Pensei “putz, eu me achando o rei da cocada e vou ter de voltar pra pista com esses pilotos “amadores”, que dureza!

Para provar que Deus é brasileiro, milagrosamente começou a chover, algo raro de acontecer em Las Vegas!

Pensa que acabou?

No jantar o jornalista Claudio Corsetti sentou do meu lado e comentou as atividades do dia, elogiou minha velocidade com responsabilidade (até parece!) e eu expliquei que já conhecia a pista porque tinha feito o curso do Freddie Spencer pouco antes e bla-bla-bla. Do nosso lado estava um alemão Christian Casper, engenheiro de desenvolvimento da Pirelli e o italiano Salvo Pennisi, chefe dos testadores de pneus da Pirelli. Eles ouviram nossa conversa e o alemão (que falava italiano fluente) perguntou qual pneu usavam as motos do Freddie Spencer. Era Michelin, mas eu deveria ter dito que não sabia. Porque quando falei a marca meu jantar esfriou e azedou: aqueles dois enlouqueceram, porque ali, diante deles, estava um índio txucarramãe que tinha pilotado duas 600 na mesma pista, mas uma com pneu Michelin e outra com Pirelli.

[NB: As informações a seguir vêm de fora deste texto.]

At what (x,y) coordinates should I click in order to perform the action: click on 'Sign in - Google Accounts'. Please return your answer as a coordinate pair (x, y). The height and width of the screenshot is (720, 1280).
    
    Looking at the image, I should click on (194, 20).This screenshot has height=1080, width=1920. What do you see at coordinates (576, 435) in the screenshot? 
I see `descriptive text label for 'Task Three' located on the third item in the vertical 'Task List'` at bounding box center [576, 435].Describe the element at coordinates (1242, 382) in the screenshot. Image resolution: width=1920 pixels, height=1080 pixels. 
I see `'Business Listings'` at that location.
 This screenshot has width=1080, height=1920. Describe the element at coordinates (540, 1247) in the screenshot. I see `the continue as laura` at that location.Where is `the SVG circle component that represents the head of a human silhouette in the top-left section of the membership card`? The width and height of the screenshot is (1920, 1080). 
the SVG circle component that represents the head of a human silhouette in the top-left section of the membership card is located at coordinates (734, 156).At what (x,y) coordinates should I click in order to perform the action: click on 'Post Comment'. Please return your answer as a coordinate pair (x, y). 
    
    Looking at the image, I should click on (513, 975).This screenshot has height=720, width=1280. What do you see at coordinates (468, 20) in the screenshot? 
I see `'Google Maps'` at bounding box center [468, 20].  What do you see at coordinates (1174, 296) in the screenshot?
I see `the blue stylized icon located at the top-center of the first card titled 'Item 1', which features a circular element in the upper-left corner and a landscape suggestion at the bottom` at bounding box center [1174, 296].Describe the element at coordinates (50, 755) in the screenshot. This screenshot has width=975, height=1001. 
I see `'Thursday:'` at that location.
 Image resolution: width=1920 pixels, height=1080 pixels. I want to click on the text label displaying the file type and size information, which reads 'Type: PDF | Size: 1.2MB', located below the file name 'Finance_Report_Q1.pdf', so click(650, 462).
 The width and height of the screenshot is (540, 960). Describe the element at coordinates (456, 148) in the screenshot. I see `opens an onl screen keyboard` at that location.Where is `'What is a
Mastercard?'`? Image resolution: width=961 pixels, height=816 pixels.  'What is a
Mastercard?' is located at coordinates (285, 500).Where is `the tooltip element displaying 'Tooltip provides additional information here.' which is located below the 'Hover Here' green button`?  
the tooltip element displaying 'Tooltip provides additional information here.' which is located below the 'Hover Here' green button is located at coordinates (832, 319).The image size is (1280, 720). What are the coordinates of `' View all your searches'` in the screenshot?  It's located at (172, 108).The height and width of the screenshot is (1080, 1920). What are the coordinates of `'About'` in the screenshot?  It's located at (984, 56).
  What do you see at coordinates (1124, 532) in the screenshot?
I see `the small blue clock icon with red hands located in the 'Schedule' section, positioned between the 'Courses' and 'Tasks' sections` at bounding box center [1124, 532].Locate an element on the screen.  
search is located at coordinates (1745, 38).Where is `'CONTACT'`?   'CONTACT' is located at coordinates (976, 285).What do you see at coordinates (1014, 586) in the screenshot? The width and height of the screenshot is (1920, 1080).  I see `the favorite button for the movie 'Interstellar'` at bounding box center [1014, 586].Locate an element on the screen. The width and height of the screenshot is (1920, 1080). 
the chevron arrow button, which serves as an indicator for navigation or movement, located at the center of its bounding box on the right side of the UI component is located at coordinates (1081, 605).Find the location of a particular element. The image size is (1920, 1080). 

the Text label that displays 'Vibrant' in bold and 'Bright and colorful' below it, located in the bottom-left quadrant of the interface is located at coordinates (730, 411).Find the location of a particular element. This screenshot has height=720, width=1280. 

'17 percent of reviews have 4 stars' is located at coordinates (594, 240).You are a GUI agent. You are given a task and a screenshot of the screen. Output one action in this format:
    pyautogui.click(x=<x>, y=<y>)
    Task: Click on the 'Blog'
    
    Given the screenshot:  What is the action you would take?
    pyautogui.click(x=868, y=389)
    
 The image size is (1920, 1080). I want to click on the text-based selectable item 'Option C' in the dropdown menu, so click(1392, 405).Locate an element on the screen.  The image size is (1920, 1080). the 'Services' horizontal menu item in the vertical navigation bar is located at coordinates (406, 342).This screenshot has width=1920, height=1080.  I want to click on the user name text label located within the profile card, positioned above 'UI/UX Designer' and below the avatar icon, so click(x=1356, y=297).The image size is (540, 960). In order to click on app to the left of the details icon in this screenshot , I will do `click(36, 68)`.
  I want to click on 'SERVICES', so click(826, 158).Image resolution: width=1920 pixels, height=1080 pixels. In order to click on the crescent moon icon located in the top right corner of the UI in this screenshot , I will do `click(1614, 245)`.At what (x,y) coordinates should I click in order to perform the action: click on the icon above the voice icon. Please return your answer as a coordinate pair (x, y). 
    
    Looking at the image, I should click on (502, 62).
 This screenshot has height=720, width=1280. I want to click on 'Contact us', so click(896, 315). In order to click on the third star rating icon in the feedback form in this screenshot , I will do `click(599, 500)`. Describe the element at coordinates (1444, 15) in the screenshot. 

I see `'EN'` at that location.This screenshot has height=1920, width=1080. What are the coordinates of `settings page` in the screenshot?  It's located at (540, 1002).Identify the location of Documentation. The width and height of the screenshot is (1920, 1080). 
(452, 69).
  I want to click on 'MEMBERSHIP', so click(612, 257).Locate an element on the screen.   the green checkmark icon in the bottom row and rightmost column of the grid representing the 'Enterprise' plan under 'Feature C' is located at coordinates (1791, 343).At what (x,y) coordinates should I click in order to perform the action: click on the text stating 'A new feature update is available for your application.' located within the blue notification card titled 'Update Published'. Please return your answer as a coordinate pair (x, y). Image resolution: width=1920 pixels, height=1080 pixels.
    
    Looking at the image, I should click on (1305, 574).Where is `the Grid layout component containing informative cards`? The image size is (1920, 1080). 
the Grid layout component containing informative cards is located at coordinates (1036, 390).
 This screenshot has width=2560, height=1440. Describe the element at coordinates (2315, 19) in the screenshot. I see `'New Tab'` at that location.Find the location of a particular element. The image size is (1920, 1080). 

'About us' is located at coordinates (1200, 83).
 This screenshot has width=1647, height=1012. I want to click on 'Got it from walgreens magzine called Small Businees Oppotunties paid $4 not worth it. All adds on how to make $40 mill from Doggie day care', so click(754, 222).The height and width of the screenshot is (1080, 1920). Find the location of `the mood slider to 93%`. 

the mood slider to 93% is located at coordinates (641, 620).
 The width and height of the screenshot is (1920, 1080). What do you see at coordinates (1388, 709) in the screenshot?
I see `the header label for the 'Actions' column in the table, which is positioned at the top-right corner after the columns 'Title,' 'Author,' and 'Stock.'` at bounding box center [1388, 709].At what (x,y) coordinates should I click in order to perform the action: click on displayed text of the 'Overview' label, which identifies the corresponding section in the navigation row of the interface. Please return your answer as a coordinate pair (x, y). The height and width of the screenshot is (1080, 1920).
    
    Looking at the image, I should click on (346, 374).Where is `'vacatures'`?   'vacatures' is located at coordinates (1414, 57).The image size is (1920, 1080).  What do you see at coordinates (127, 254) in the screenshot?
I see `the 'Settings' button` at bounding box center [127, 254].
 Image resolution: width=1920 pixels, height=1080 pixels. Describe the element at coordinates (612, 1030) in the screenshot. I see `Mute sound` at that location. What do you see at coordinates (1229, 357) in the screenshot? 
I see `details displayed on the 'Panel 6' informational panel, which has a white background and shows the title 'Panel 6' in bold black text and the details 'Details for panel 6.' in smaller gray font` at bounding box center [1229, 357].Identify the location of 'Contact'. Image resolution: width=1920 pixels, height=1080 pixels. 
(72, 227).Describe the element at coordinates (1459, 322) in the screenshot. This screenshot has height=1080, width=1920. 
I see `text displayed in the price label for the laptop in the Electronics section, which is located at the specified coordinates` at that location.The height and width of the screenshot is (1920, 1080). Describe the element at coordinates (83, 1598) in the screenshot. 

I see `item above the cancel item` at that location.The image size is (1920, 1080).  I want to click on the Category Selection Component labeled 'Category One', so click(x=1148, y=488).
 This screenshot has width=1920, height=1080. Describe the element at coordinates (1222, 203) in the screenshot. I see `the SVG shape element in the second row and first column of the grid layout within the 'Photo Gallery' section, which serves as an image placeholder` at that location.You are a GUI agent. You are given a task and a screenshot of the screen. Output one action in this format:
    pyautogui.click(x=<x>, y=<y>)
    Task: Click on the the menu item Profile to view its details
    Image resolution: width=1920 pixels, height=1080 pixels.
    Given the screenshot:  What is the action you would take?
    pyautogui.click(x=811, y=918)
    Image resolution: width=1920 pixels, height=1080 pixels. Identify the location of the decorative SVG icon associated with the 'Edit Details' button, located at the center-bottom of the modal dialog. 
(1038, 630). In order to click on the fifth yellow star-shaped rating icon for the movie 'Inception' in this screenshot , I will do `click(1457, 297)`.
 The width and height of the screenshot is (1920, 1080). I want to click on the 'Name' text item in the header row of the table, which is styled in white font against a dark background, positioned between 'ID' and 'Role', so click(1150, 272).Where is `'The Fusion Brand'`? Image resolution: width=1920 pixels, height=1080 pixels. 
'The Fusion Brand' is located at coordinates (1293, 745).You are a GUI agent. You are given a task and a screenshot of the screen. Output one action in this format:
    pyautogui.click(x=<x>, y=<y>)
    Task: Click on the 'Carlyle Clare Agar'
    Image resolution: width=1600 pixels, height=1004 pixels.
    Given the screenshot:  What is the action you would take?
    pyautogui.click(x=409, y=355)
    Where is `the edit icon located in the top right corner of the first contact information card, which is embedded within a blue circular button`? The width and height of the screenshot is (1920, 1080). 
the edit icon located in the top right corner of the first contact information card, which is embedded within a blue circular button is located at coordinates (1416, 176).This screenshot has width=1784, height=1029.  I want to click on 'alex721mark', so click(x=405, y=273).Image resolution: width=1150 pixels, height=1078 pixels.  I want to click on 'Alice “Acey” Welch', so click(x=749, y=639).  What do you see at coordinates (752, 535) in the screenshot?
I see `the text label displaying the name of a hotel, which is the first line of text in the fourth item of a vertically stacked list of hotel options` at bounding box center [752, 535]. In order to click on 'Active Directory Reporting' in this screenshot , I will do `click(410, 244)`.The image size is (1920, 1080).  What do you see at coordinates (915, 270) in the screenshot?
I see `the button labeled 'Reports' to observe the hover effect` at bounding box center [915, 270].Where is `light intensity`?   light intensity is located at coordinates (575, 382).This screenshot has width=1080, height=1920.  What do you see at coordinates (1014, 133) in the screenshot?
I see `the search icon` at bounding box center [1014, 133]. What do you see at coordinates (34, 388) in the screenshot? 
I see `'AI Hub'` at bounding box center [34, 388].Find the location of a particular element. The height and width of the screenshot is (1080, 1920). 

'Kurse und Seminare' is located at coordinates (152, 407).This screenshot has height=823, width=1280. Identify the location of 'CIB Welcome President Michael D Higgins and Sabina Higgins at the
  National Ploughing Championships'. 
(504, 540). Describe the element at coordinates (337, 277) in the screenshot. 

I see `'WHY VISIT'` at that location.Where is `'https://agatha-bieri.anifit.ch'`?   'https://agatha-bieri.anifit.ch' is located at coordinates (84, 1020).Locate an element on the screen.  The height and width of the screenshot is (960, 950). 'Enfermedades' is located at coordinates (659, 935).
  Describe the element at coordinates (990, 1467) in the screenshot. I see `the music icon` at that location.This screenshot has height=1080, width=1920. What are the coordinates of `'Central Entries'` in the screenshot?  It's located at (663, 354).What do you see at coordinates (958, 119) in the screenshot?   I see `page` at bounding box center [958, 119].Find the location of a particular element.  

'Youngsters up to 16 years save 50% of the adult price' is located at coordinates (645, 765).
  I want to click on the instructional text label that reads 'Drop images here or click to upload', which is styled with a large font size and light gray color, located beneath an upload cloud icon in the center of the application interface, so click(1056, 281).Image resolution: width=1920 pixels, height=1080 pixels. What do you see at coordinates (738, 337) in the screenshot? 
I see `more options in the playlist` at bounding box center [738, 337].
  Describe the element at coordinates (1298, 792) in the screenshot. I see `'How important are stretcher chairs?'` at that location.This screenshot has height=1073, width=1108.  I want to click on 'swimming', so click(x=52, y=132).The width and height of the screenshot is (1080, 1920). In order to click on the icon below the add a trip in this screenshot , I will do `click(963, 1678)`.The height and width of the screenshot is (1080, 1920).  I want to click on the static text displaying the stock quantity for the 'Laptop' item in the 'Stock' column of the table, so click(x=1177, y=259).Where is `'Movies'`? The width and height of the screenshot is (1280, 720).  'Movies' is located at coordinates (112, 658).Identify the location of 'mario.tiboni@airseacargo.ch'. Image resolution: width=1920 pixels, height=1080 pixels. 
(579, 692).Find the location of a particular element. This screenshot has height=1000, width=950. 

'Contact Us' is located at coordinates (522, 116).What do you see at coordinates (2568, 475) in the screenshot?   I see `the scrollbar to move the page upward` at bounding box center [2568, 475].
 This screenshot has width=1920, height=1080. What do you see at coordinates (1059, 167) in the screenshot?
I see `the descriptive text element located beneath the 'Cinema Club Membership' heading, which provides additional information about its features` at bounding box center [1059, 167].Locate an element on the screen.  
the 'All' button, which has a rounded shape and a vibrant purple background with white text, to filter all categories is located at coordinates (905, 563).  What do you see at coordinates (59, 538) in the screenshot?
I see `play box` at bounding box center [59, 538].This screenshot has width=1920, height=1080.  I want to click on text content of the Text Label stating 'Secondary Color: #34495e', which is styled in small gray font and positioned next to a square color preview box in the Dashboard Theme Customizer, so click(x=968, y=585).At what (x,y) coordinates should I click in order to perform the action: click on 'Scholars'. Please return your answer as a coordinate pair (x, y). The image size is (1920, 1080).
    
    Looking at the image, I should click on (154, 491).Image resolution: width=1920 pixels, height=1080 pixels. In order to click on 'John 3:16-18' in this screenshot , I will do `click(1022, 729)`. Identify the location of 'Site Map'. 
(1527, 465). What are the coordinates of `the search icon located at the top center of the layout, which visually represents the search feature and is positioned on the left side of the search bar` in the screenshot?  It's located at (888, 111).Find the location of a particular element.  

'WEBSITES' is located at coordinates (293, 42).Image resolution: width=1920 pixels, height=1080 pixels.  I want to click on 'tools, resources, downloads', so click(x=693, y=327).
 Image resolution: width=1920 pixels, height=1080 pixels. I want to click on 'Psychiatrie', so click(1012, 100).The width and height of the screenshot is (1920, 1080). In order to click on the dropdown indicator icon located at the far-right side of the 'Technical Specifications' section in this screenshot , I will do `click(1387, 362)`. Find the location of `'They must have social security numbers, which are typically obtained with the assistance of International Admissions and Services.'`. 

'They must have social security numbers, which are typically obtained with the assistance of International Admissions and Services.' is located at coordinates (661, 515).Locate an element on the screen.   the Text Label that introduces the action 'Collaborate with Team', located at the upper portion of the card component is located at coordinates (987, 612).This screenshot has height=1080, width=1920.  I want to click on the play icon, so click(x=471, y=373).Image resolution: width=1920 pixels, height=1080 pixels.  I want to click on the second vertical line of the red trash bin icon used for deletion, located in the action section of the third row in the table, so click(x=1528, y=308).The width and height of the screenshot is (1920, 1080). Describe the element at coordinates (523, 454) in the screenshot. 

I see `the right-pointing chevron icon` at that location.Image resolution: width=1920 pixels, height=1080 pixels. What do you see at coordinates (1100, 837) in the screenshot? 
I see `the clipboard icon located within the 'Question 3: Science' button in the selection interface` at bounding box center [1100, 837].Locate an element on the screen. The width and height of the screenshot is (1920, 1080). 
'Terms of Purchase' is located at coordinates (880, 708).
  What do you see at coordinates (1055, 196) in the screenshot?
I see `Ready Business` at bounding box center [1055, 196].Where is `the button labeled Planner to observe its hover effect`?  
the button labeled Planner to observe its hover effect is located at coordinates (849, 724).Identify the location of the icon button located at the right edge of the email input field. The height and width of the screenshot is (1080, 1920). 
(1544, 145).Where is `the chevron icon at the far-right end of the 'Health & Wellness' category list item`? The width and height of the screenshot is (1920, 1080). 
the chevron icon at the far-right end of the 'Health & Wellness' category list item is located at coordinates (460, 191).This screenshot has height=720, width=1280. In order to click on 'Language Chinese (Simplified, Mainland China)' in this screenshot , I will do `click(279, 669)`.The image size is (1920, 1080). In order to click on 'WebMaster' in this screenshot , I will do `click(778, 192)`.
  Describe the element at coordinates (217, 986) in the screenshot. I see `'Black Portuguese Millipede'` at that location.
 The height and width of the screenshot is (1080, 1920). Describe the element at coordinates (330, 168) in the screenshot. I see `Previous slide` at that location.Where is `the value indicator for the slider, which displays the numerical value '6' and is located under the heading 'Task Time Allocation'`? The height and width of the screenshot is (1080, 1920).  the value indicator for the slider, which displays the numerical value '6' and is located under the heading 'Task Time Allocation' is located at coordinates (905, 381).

Olhei pro meu prato, um delicioso e cheiroso ossobuco, mas não consegui nem encostar, nem no pãozinho italiano com manteiga. Os caras me encheram de perguntas, tentando comparar os dois pneus, e eu estava feliz demais para simplesmente mentir e dizer que não sabia, então me despedi do buraco de osso e contei a longa impressão dos pneus.

– O mais impressionante foi na frenagem, porque é um momento de muito estresse pra qualquer pneu, ainda mais com uma curva em S no final. A mudança de trajetória no S foi impressionante, parece que esse pneu não deforma nem se colocar numa morsa e apertar!

Ganhei o respeito dos caras porque estes eram justamente os dois pontos que os novos Pirelli Dragon Evo tinham de enorme vantagem em relação aos Michelin.

Pelo menos consegui aproveitar o tiramissù.